Emotional eating, defined as eating in response to emotions rather than hunger, is often associated with higher levels of perceived stress. This was confirmed in the study by Bell et al. [
24], who found that emotional eating partially mediated the relationship between perceived stress and eating behavior in adolescents. However, not all adolescents respond to stress with changes in eating behavior. In the study by Sato et al. [
63], the authors found that neither chronic stress nor subjective or objective stress reactivity was associated with emotional eating following stress induction. Moreover, it is worth emphasizing that specific stressors, such as peer pressure, appearance concerns, and social relationships, may trigger various eating-related behaviors. The study by Cohrdes et al. [
64] revealed that weight- and appearance-related discrimination was associated with a higher risk of eating disorder symptoms in adolescents, whereas interpersonal pressure to be thin and criticism about appearance were associated with increases in disordered eating over time [
65].
Moreover, the emotional coping strategies of adolescent girls are still underdeveloped, potentially leading to compensatory eating behaviors. As demonstrated by Lu et al. [
66], higher levels of emotional suppression may increase the risk of emotional eating. In girls, higher suppression or a lack of cognitive reappraisal was independently associated with greater consumption of energy-dense foods, which may predispose them to weight gain.

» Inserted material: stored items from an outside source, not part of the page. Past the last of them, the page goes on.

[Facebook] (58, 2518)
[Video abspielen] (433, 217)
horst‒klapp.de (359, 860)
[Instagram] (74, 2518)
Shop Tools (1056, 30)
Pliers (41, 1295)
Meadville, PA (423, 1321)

This study has several strengths, including a well-defined population of Polish female adolescents and the use of validated questionnaires to assess stress and emotional eating. However, it also has some limitations. First, its cross-sectional design does not allow for conclusions about direct causality between experienced stress, emotional eating, and body mass. Second, both stress and emotional eating were assessed using self-reported questionnaires, which may be associated with subjective responses, and the instruments were not fully validated in the study population. Third, no data were collected on physical activity or diet quality, both of which could influence body mass and eating behaviors; additionally, body mass and height were assessed based on the self-reported data. Finally, these findings highlight the need for longitudinal studies to better understand the dynamics and causal relationships between stress, emotional eating, and body weight.